Our Defender and livestock trailer

There’s a reason why I’m not a green campaigner, an eco-warrior, an environmental activist, a conservationist or anything else of that ilk.

It’s not because I have a problem treading lightlly, respecting the environment, conserving resources, minimising waste or leaving things in a better state for future generations.

The problem I have is with the way the green movement is increasingly hijacked by the envious, the hateful, the spiteful, the controlling, the fascist, the ignorant, the misguided and the mis-informed.

Of course, it’s always been the case that any movement – religious, cultural or political – is inevitably hijacked by vested interests with a particular axe to grind that may have little to do with the original aims of that movement.

But it still irritates me that something as important as preserving the Earth in a reasonable state for ourselves and the future is being hijacked by the hate-filled few.

What’s aroused my ire and pushed me still further away from the green campaigners this time are the numerous campaigns targeting 4×4s – Alliance against Urban 4×4s, 4×4 Network,

They may have been started with good intentions, but have swiftly turned into campaigns based on envy, hatred, prejudice and snobbery.

The campaigns are also a neat and effective diversion from the real problem – unnecessary journeys by all cars and light vehicles.

Our sole car is a Land Rover Defender 4×4 and I’ve written before about being abused for being a w***** who drives a “lethal killer machine“, being described as selfish and greedy, and being a destroyer of the planet.

More recently I’ve had an apple hurled at me by a woman who was quite clearly mouthing words to the effect of “f****** 4×4 drivers”.

Then Ecostreet published a post about Swedish activists deflating the tyres on more than 1,000 SUVs (and why do we have to adopt American terminology for everything?), and the next thing I knew the ban 4×4 campaign was popping up here, there and everywhere I looked.

I did have a couple of moments of amusement though, when I found I was being given as an example of someone who genuinely needs a 4×4 (thanks Mel!).

One of the first things I notice about the campaigns is the language used and the sort of people who deploy it.

Curiously, many of the UK campaigners appear to be very middle class people who like to refer to people who drive 4×4s as “vulgar”, “ostentatious”, “greedy”, “selfish”, “out to impress”, “flashy”, “criminally insane”, wanting a “status symbol”, “an expression of richness” and the like.

Now, if you were genuinely targeting 4×4s because of their emissions, fuel consumption, use of resources in manufacturing or their perceived dangers, then what need is there to use language like this?

It wouldn’t be the British class system at work would it?

I started to think back to the sort of people who drive the larger and more “flash” 4×4s, and realised that many – not all but a noticeably large number – are what could be described as aspirational working class.

They’re the skilled manual workers, their wives and their grown-up children in “chav” jobs.

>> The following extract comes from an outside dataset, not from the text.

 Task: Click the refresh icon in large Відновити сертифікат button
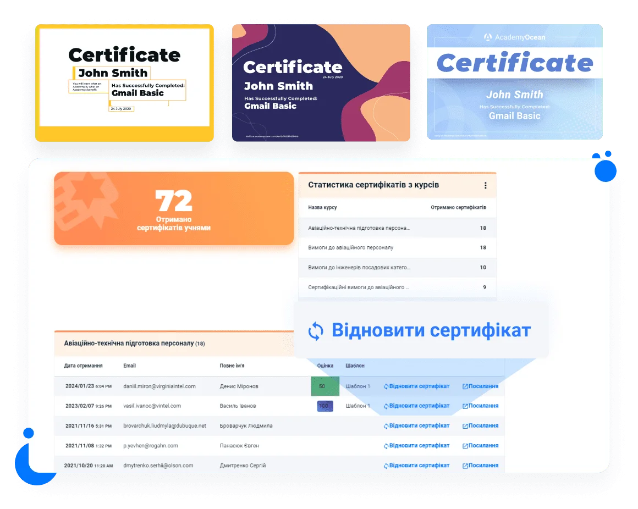tap(316, 331)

They have money, they like big, they like to make a statement and they like bling.

It leaves me with the strong suspicion that a rather large part of the campaigns against 4×4s are really against their owners – who “should be put in their place”.

But even if we leave class out of the picture, are 4×4s really the font of all motoring evils?

Take the “lethal killer machine” claims.

Yes, a big 4×4 hitting a child outside a school will be more likely to seriously injure or kill that child than a small hatchback travelling at the same speed.

But is that comparing like with like?

What if the child was hit by one of the equally large MPVs that some mums drive? Or what about a Transit or Sprinter driven by white van man?

They’re also pedestrian unfriendly – and we haven’t even considered the 10-tonne truck carrying materials to a nearby building site.

The aftermath of this morning’s crashThe reverse also applies. Would an equivalently sized 4×4 have done more damage to our cottage than the VW Golf GTi that crashed into it at around 50mph?

Given the way a Golf is built, I seriously doubt that an equivalent sized 4×4 would have done more damage – in fact, I suspect some would actually have done less damage.

Then there is question of how you legally define a 4×4 if you’re planning to ban them.

The example most commonly used by the anti-4×4 campaigners is “large 4×4s”.

But how large is large? And what exactly is a 4×4?

A Skoda Octavia 1.9TDi 4×4 estate is 4.57 metres long and 1.76 metres wide. A Land Rover Freelander II is 4.5 metres long and 1.91 metres wide.

One looks like a typical suburban estate, the other looks like an off-roader but both have four-wheel-drive systems and they’re very close in size. Can you ban one and not the other?

Or scale up a little.

A Renault Grand Espace is 4.86 metres long and 1.8 metres wide. A Range Rover is 4.9 metres long and 1.95 metres wide.

One’s an MPV, the other appears to be an off-roader. The first is two-wheel drive and therefore okay; the second is four-wheel-drive and therefore unacceptable.

But they’re both equally large vehicles, taking up an equally large space, using up a lot of resources (the 4×4 will use more due to its more complicated drive system) and both use a lot more fuel than a small hatchback.

The Range Rover 3.6TDV8 emits 299 g/km of CO2, while the Grand Espace 2.5V6 emits 289 g/km and the 3.0DCi 248 g/km. None are particularly good.
So why should one car having four-wheel-drive make such a difference to its acceptability – or lack thereof?

If size, resource consumption and emissions are truly important, then it would be better to target all large vehicles and all vehicles with poor emissions – not just ones with four-wheel-drive.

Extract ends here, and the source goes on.